Partie 1. L’institution des normes : des constructions politiques nationales

L’article de Marie Digoix consacré à la Scandinavie montre l’originalité d’un système politique novateur basé sur la « culture du compromis » (p. 24) qui le premier a su négocier le virage vers la reconnaissance des couples de même sexe, avec cette particularité du choix entre l’enregistrement « indifféremment à l’église ou civilement avec la même valeur légale » (p. 30).
En Belgique (article de Cathy Herbrand), l’arrivée d’une majorité laïque a « détach[é] le mariage de sa fonction procréatrice » (p. 36), tout en butant sur la question de la « présomption de paternité » [1]. L’auteure s’interroge sur la « reconnaissance de la pluriparentalité », présentée comme un thème « inabordable », car « la référence demeure la dyade » (p. 43).
Au Royaume-Uni (article de Jeffrey Weeks), le partenariat civil réservé aux couples de même sexe est très proche du mariage, mais paradoxalement, sans la double référence à la sexualité que constitue l’obligation de consommer et la notion d’adultère (p. 51). De plus, un « imbroglio juridique » existe en cas de changement de sexe d’un membre d’un couple : obligation de divorcer pour passer d’un statut à l’autre !

DONNÉES FOURNIES -
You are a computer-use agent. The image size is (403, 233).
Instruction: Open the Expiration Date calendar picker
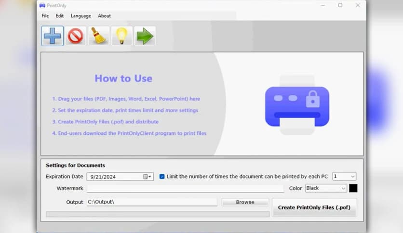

DÉFIS -
1. Comment traduire en anglais cette phrase de l’article : « De plus, un « imbroglio juridique » existe en cas de changement de sexe d’un membre d’un couple : obligation de divorcer pour passer d’un statut à l’autre ! » ?
2. Reproduisez fidèlement le passage de l’article qui va de « En Belgique (article » à « statut à l’autre ! », ces deux segments compris.

RÉPONSES AUX DÉFIS -
1. Moreover, a “legal imbroglio” exists when one member of a couple changes sex: the obligation to divorce in order to move from one status to the other!

2.
En Belgique (article de Cathy Herbrand), l’arrivée d’une majorité laïque a « détach[é] le mariage de sa fonction procréatrice » (p. 36), tout en butant sur la question de la « présomption de paternité » [1]. L’auteure s’interroge sur la « reconnaissance de la pluriparentalité », présentée comme un thème « inabordable », car « la référence demeure la dyade » (p. 43).
Au Royaume-Uni (article de Jeffrey Weeks), le partenariat civil réservé aux couples de même sexe est très proche du mariage, mais paradoxalement, sans la double référence à la sexualité que constitue l’obligation de consommer et la notion d’adultère (p. 51). De plus, un « imbroglio juridique » existe en cas de changement de sexe d’un membre d’un couple : obligation de divorcer pour passer d’un statut à l’autre !